Write an integral to express the area under the graph of \(y=\frac{1}{t}\) from \(t=1\) to \(e^{x}\) and evaluate the integral.

Short answer

The area is equal to \( x \).

Step-by-step solution

Define the Integral

To find the area under the curve of the function \( y = \frac{1}{t} \) from \( t = 1 \) to \( t = e^x \), we need to set up the integral. The integral that represents the area is: \[ \int_{1}^{e^x} \frac{1}{t} \, dt \]

Identify the Antiderivative

The function \( y = \frac{1}{t} \) is the derivative of \( \ln|t| \). Therefore, the antiderivative of \( \frac{1}{t} \) is:\[ \ln|t| \]

Evaluate the Definite Integral

Now, evaluate the integral \( \int_{1}^{e^x} \ln|t| \, dt \). Apply the fundamental theorem of calculus which states:\[ \int_{a}^{b} f(t) \, dt = F(b) - F(a) \]Where \( F(t) \) is the antiderivative of \( f(t) \).Thus, we calculate:\[ F(e^x) = \ln(e^x) = x \] \[ F(1) = \ln(1) = 0 \]

Calculate the Area

Subtract the two evaluations of the antiderivative to find the definite integral's value:\[ \int_{1}^{e^x} \frac{1}{t} \, dt = \ln(e^x) - \ln(1) = x - 0 = x \]

Conclusion

Therefore, the area under the graph of \( y = \frac{1}{t} \) from \( t = 1 \) to \( t = e^x \) is equal to \( x \).

Key concepts

Fundamental Theorem of Calculus

The Fundamental Theorem of Calculus links the concepts of differentiation and integration, two cornerstone concepts in calculus. When we discuss areas under a curve, such as in definite integrals, this theorem is crucial. It tells us that if we have a continuous function, we can find the accumulated area from one point to another by evaluating its antiderivative at specific points. For our exercise, the function involved is \( y = \frac{1}{t} \), and the antiderivative is \( \ln |t| \). The theorem states:

• If \( F(t) \) is an antiderivative of \( f(t) \), then \( \int_{a}^{b} f(t) \, dt = F(b) - F(a) \).
• This allows us to easily transition from finding slopes (through derivatives) to finding areas (through definite integrals).

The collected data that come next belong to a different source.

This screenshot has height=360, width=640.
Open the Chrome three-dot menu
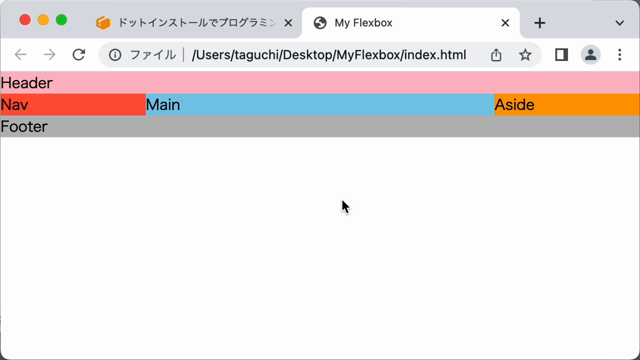click(x=620, y=55)
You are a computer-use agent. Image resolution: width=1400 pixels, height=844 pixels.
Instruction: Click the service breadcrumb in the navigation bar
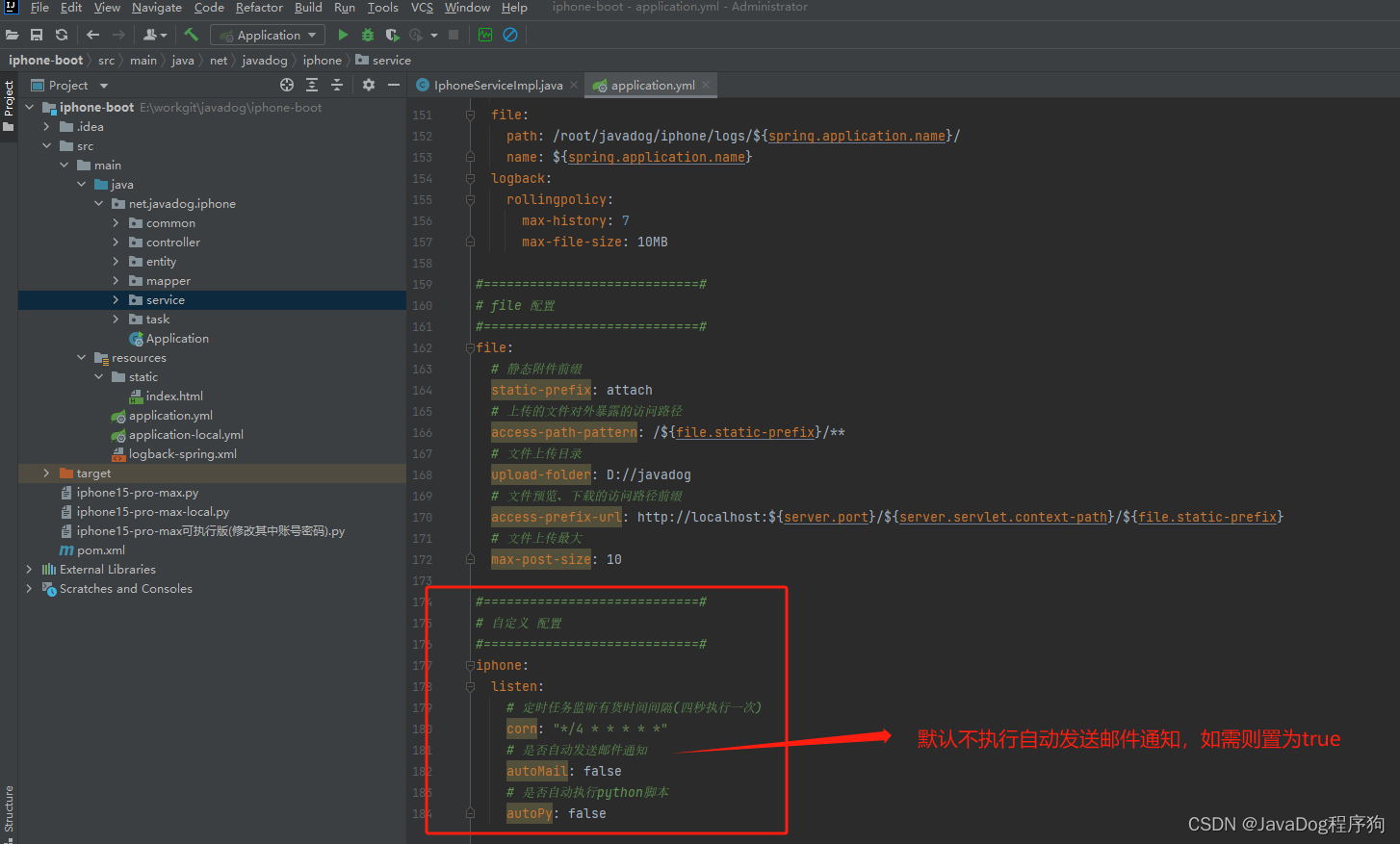tap(389, 60)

When we performed this with our specific function, we set the bounds from 1 to \( e^x \). This resulted in finding the area as \( x \), after evaluating \( F(t) \) at both bounds and subtracting them.

Antiderivative of 1/t

Finding the antiderivative is a key step when handling integrals. The function \( \frac{1}{t} \) has a very special antiderivative: the natural logarithm, specifically \( \ln |t| \). Here's why:

• The derivative of \( \ln |t| \) is \( \frac{1}{t} \). This makes it the perfect candidate as the antiderivative.
• Remember, taking the derivative of \( \ln |t| \) gives us a function that describes the steepness or slope of \( \ln |t| \) at any given point \( t \).

Having \( \ln |t| \) as our antiderivative means we can effectively convert our problem of finding the integral and area into evaluating the natural log at two points.

Natural Logarithm

The natural logarithm, denoted as \( \ln \), is a fundamental mathematical function that arises in calculus. It is particularly useful because of its relationship with the exponential function. In terms of the integral of \( \frac{1}{t} \), understanding \( \ln \) is key.

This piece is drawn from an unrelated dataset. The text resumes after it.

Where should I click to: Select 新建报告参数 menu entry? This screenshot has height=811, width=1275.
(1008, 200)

• The natural logarithm \( \ln(t) \) represents the exponent needed to raise \( e \) (approximately 2.718) to obtain \( t \).
• In calculating the integral from \( t=1 \) to \( e^x \), we appealed to properties of logarithms. Specifically, \( \ln(e^x) = x \) simplifies our work substantially, as seen in our exercise.
• It helps simplify evaluations involving the growth rates and time-based problems.

Thus, mastering \( \ln \) not only aids in calculating integrals for functions like \( \frac{1}{t} \) but also enhances one's understanding of growth and change.